Semi-supervised clustering: probabilistic models, algorithms and experiments



Journal Title

Journal ISSN

Volume Title



Clustering is one of the most common data mining tasks, used frequently for data categorization and analysis in both industry and academia. The focus of our research is on semi-supervised clustering, where we study how prior knowledge, gathered either from automated information sources or human supervision, can be incorporated into clustering algorithms. In this thesis, we present probabilistic models for semi-supervised clustering, develop algorithms based on these models and empirically validate their performances by extensive experiments on data sets from different domains, e.g., text analysis, hand-written character recognition, and bioinformatics. In many domains where clustering is applied, some prior knowledge is available either in the form of labeled data (specifying the category to which an instance belongs) or pairwise constraints on some of the instances (specifying whether two instances should be in same or different clusters). In this thesis, we first analyze effective methods of incorporating labeled supervision into prototype-based clustering algorithms, and propose two variants of the well-known KMeans algorithm that can improve their performance with limited labeled data. We then focus on the problem of semi-supervised clustering with constraints and show how this problem can be studied in the framework of a well-defined probabilistic generative model of a Hidden Markov Random Field. We derive an efficient KMeans-type iterative algorithm, HMRF-KMeans, for optimizing a semi-supervised clustering objective function defined on the HMRF model. We also give convergence guarantees of our algorithm for a large class of clustering distortion measures (e.g., squared Euclidean distance, KL divergence, and cosine distance). Finally, we develop an active learning algorithm for acquiring maximally informative pairwise constraints in an interactive query-driven framework, which to our knowledge is the first active learning algorithm for semi-supervised clustering with constraints.
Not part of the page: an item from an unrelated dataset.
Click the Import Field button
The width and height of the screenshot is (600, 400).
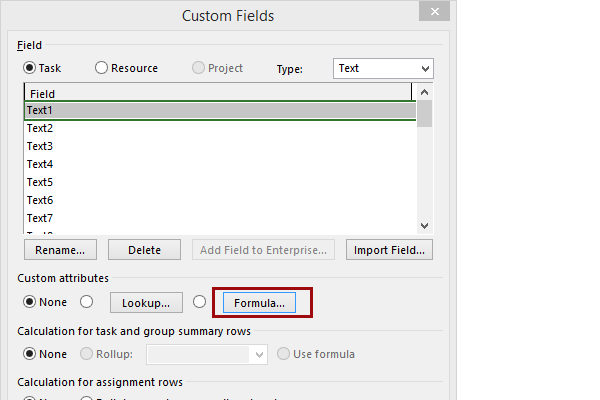(389, 250)
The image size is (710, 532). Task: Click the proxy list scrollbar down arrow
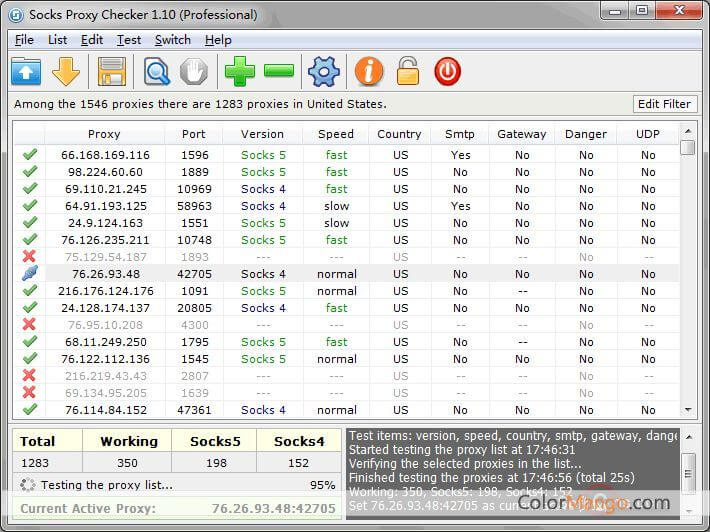click(x=687, y=409)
Other interesting problems of semi-supervised clustering that we discuss in this thesis include (1) semi-supervised graph-based clustering using kernels, (2) using prior knowledge to improve overlapping clustering of data, (3) integration of both constraintbased and distance-based semi-supervised clustering methods using the HMRF model, and (4) model selection techniques that use the available supervision to automatically select the right number of clusters.